Well loaded with millet were the dishes,
And long and curved were spoons of thorn-wood.
The way to Zhou was like a whetstone,
And straight as an arrow.
[So] the officers trod it,
And the common people looked on it.
When I look back and think of it,
My tears run down in streams.
小东大东、杼柚其空。
纠纠葛屦、可以履霜。
佻佻公子、行彼周行。
既往既来、使我心疚。
In the States of the east, large and small,
The looms are empty.
Thin shoes of dolichos fibre,
Are made to serve to walk on the hoar-frost.
Slight and elegant gentlemen,
Walk along that road to Zhou.
Their going and coming,
Makes my heart ache.
有冽氿泉、 无浸获薪。
契契寤叹、哀我惮人。
薪是获薪、尚可载也。
哀我惮人、亦可息也。
Ye cold waters, issuing variously from the spring,
Do not soak the firewood I have cut.
Sorrowful I awake and sigh; -
Alas for us toiled people!
The firewood has been cut; -
Would that it were conveyed home!
Alas for us the toiled people!
Would that we could have rest!
东人之子、职劳不来。
西人之子、粲粲衣服。
舟人之子、熊罴是裘。
私人之子、百僚是试。
The sons of the east,
Are only summoned [to service], without encouragement;
While the sons of the west,
Shine in splendid dresses.
The sons of boatmen,
Have furs of the bear and grisly bear.
The sons of the poorest families,
Form the officers in public employment.
或以其酒、不以其浆。
鞙鞙佩璲、不以其长。
维天有汉、监亦有光。
跂彼织女、终日七襄。
If we present them with spirits,
They do not look on them as liquor.
If we give them long girdle-pendants with their stones,
They do not think them long enough.
There is the milky way in heaven,
Which looks down on us in light;
And the three stars together are the Weaving Sisters,
Passing in a day through seven stages [of the sky].
虽则七襄、不成报章。
睆彼牵牛、不以服箱。
东有启明、西有长庚。
有救天毕、载施之行。
Although they go through their seven stages,
They complete no bright work for us.
Brilliant shine the Draught Oxen,
But they do not serve to draw our carts.
In the east there is Lucifer;
In the west there is Hesperus;
Long and curved is the Rabbit Net of the sky; -
But they only occupy their places.
维南有箕、不可以簸扬。
维北有斗、不可以挹酒浆。
维南有箕、载翕其舌。
维北有斗、西柄之揭。
In the south is the Sieve,
But it is of no use to sift.
In the north is the Ladle,
But it lades out no liquor.
In the south is the Sieve,
Idly showing its mouth.
In the north is the Ladle,
Raising its handle in the west.
Re: 203. 大东 - Da Dong
Once supped we from well-laden trenchers,
And thornwood spoons bent to the loads!
’Twixt here and Chow, worn smooth as whetstones,
And straight as arrows, were the roads.
Thereon the great officials travelled,
Plebeians there to gaze would go:—
When I look back and contemplate it,
My tears in very torrents flow.
Here in the East, whate’er the Province,†
Shuttle and distaff none may use;‡
And sparsely-woven fibre-sandals
Must serve to walk on frozen dews.
There, dainty tender sons of nobles
Are journeying on those roads of Chow.
Alack! their goings and their comings
Fill me with sickening sorrow now.
Ye ice-cold rills, from springs escaping!
Do not the gathered fuel soak.
Sore harassed, troubled, sleepless, sighing,—
Enough have our afflicted folk.

══════════════════════════════

*Written instruction 1*
Count the lines in the listing below that contain the word "Given". Give only the number.

══════════════════════════════

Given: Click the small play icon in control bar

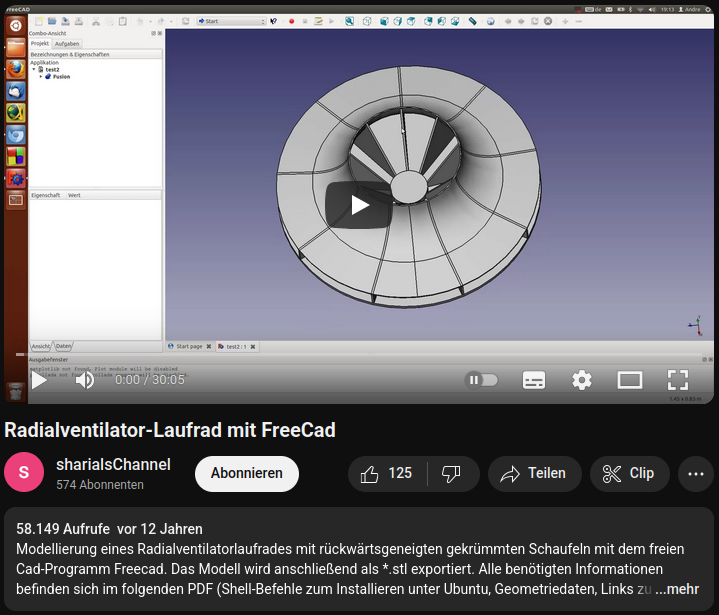Looking at the screenshot, I should click(39, 380).
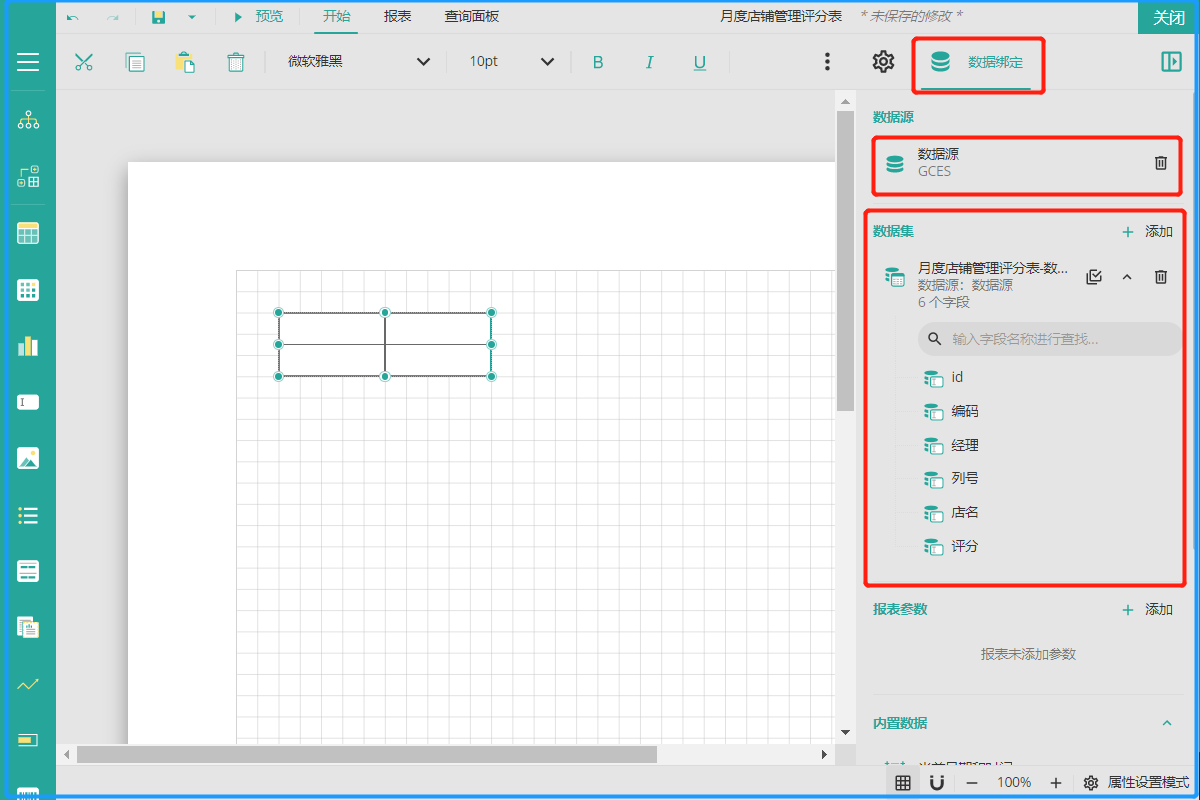1200x800 pixels.
Task: Click 添加 to add a dataset
Action: [1147, 232]
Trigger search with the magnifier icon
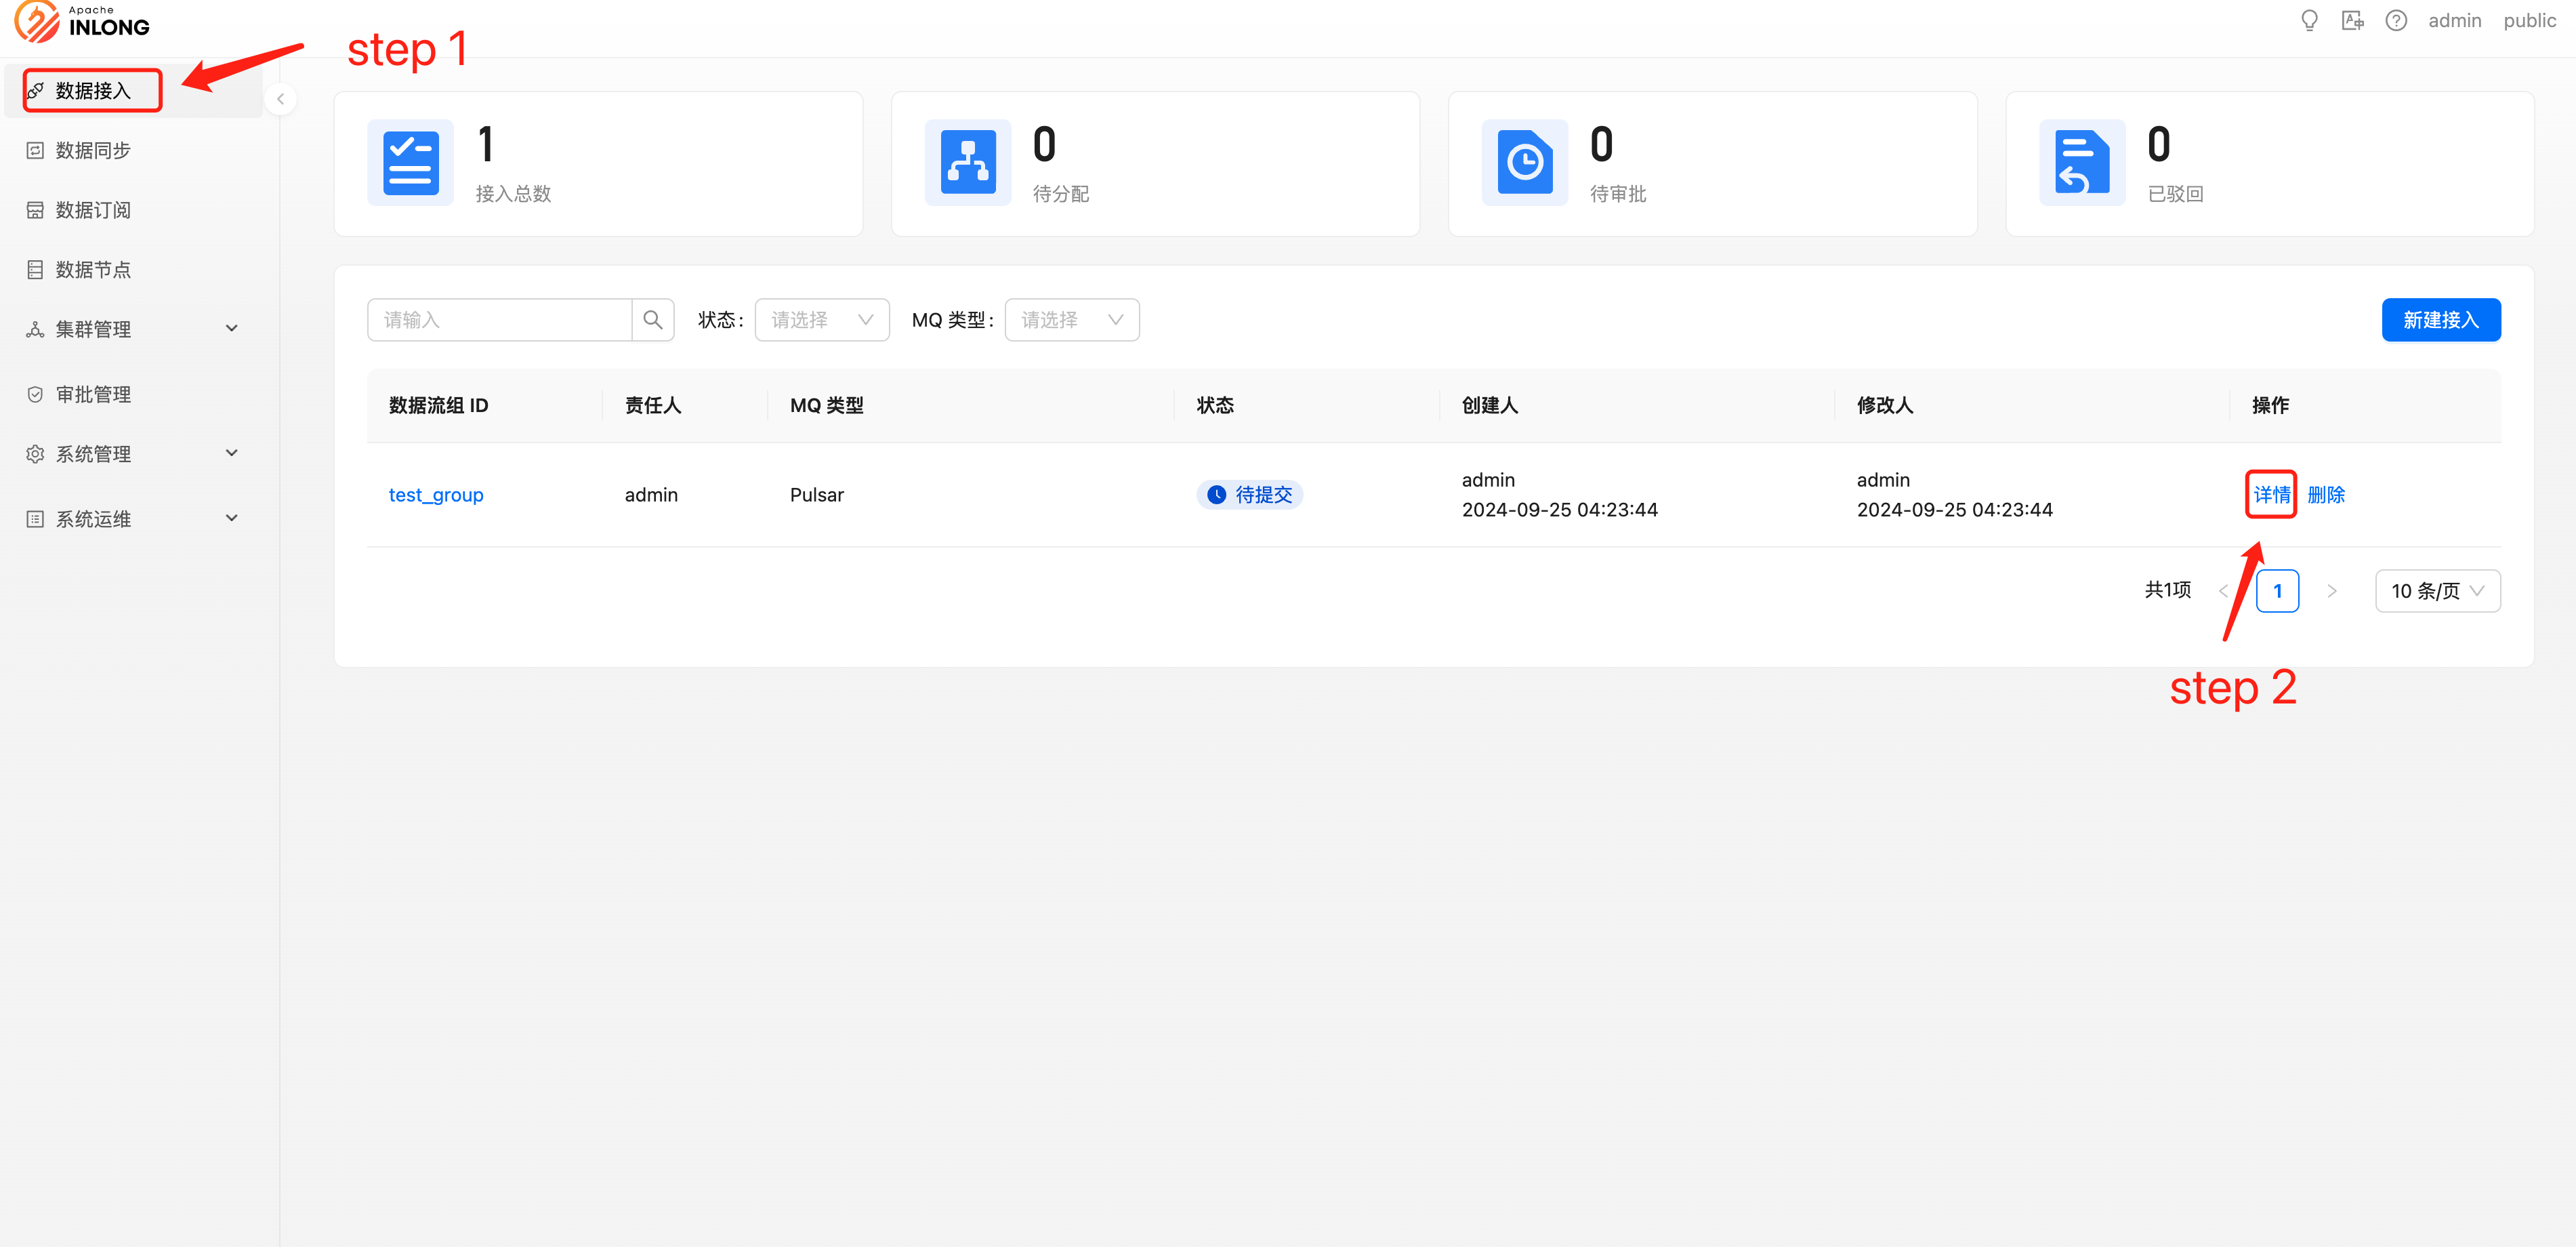 (x=654, y=319)
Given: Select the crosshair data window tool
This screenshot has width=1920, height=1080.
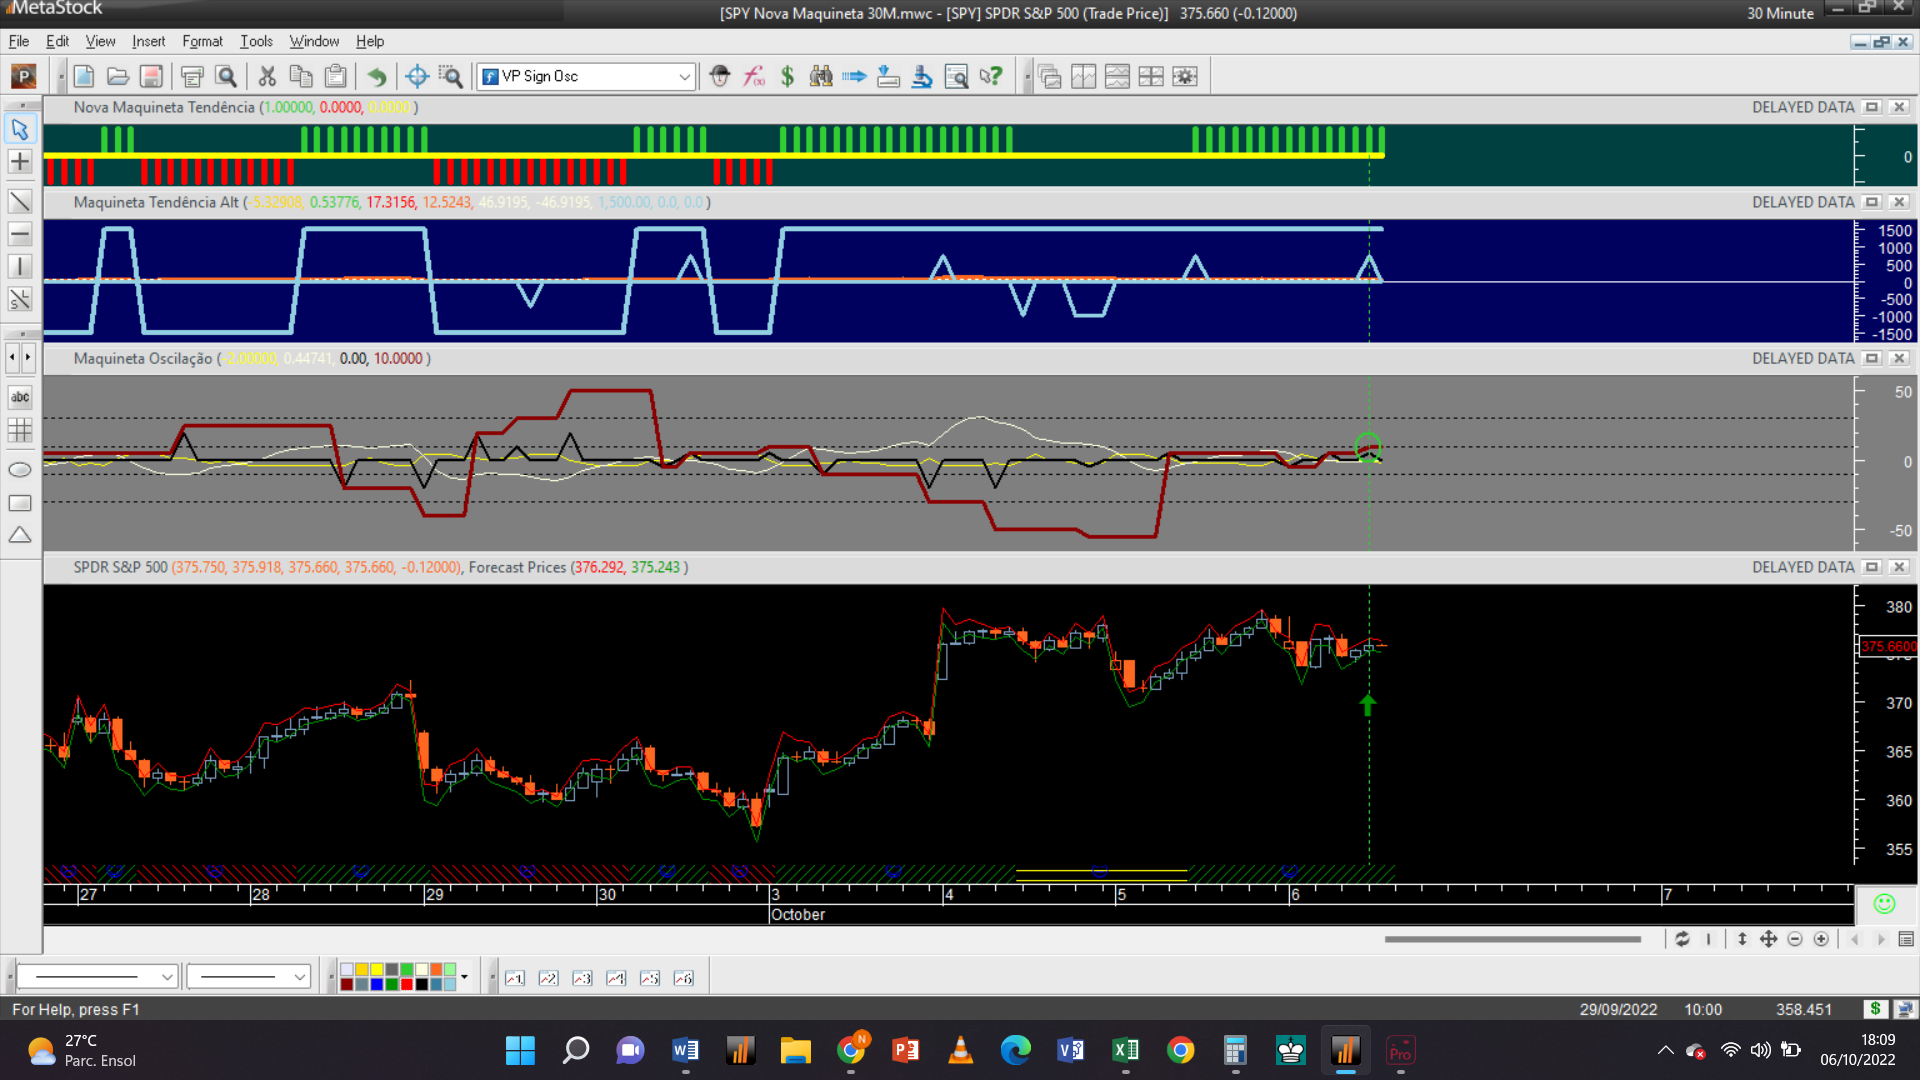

══════════════════════════════

*Written instruction 2*
List every star or constellation that the English lines of the poem excerpt name with a capital letter.

*Response 1*
2

*Response 2*
Weaving Sisters, Draught Oxen, Lucifer, Hesperus, Rabbit Net, Sieve, Ladle